We triathletes also don’t use our garages for normal purposes. In fact, why are they even called “two car garages?” All that particular, luxurious feature of a house means to us is that we can hang all of our bikes, set up a bike stand and maintenance corners, and keep our trainers permanently ready for us to jump on. Our cars and vans can stay outside; they cost less than our bikes anyway.
Show up to work with “goggle eyes”
Getting in all of our workouts means we’re always rushing into the office with wet hair and goggle eyes. They’re impossible to avoid. If you have to present a business deal to the Board of Trustees, you’re certainly going to dress your best, get a good night’s sleep, and prepare your presentation. But you’re not going to skip early morning Masters Swim practice, right? Of course not! You tell yourself that maybe this time your goggle and helmet lines will disappear by the time you need to look professional, but it never works out that way.

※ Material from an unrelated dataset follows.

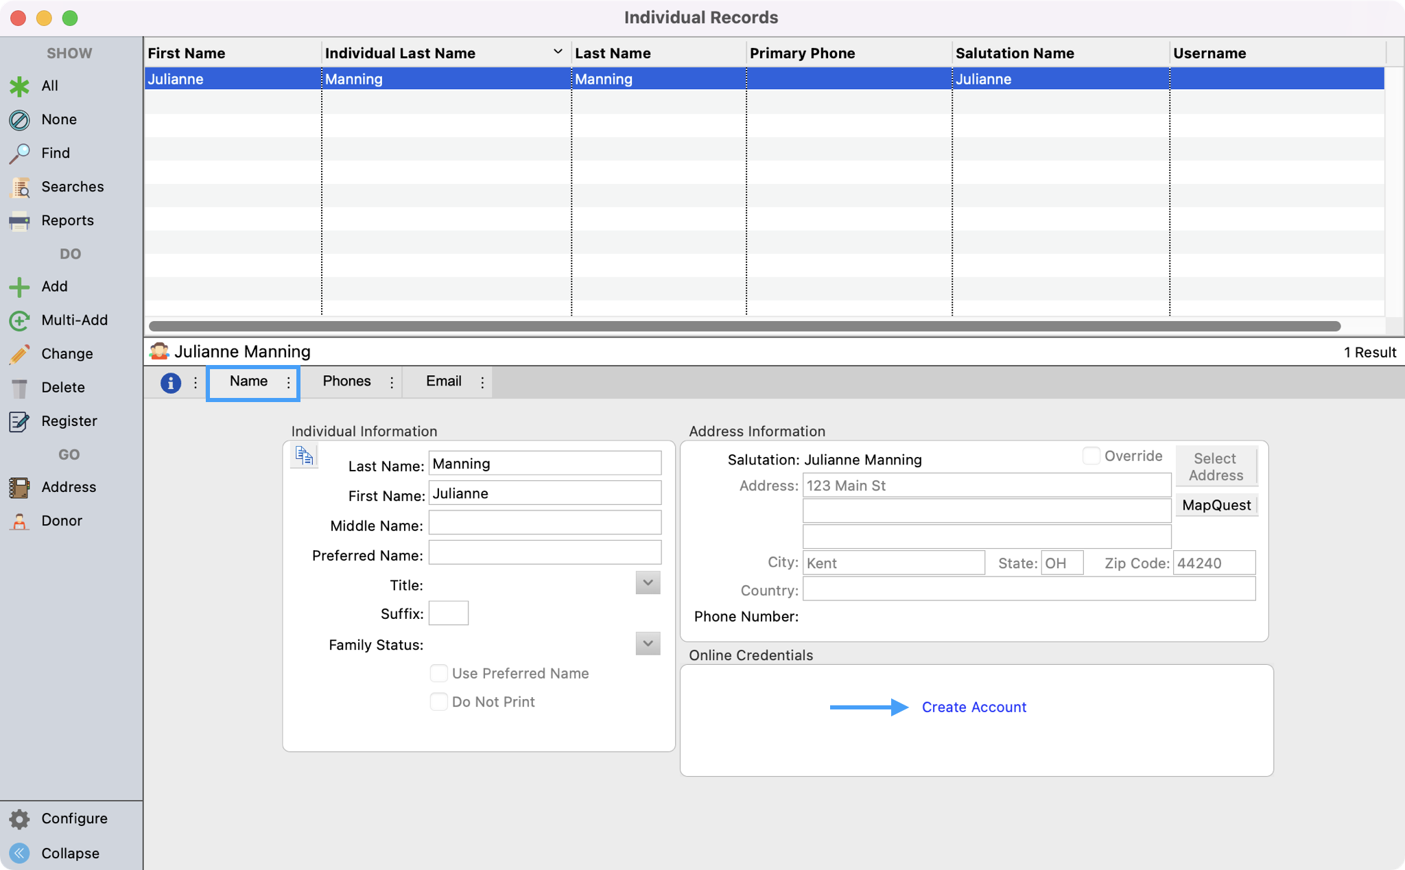
Task: Enable the Override checkbox
Action: (x=1091, y=456)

That’s OK, it’s part of our inevitable aesthetic, including chunky GPS watches, wet hair, loud and unfashionable bags, remnants of temporary tattoos, and egregious tan lines. The upside is all of this is it makes it easier to spot one another as we line up for our flights home post-race, prompting the classic “How’d it go?” inquiry as you’re boarding your plane, which leads us to…

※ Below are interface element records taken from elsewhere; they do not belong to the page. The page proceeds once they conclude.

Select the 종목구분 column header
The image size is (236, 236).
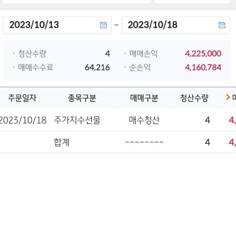point(82,98)
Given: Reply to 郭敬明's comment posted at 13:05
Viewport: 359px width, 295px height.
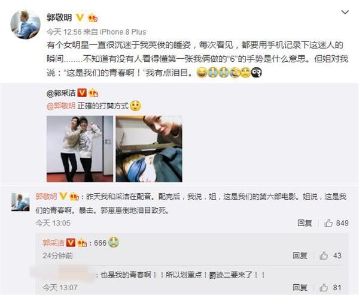Looking at the screenshot, I should [x=305, y=223].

Navigate airports in a bizarre manner
As the proverbial water cooler for triathletes, Oversized Baggage is our de facto meetup place, along with golfers, surfers, and parents with colossal infant seats. Many of us even know our TSA officials by name at this point. We basically go against the flow at airports, showing up ridiculously early, heatedly arguing with the desk clerk about obscure airline bike policies we’ve read more times than they have, and beelining to the nearest purveyor of steel cut oats once we’re through security. Once we’ve landed, we let the masses rush to baggage claim, since we know we’ll be waiting with our brethren a bit longer. And while we’re just standing there over in oversized purgatory, we might as well stretch.
Stretch in socially inappropriate places
Multitaskers by nature, if we’re ever forced to wait and we’ve already checked Strava and Instagram, it’s time for a stretch. We have all gradually broadened our concept of where it’s socially acceptable to strike a down-dog, extending our urges from the privacy of our homes to the grocery store line. At some point, we also stopped noticing (or caring about) the people looking at us sideways as we do our pre-swim arm circles at the pharmacy. Unfortunately, along with stretching and waving our arms around, many of us also pee pretty much anywhere and change clothes wherever we happen to be standing. What? A car counts as a changing room, we think.
Think all of this is completely normal
And, of course, we never stop talking about triathlon; even when we maybe should. In fact, most of our odd behaviors can be explained by the confluence of participating in a relatively rare sport, compounded by a fading sense of self-awareness, and a growing excitement about this crazy thing that takes up so much of our life. That’s why we seek each other out. Because we understand each other, keeping us blissfully unconcerned with what’s appropriate, let alone “normal” to other people. It’s normal to us.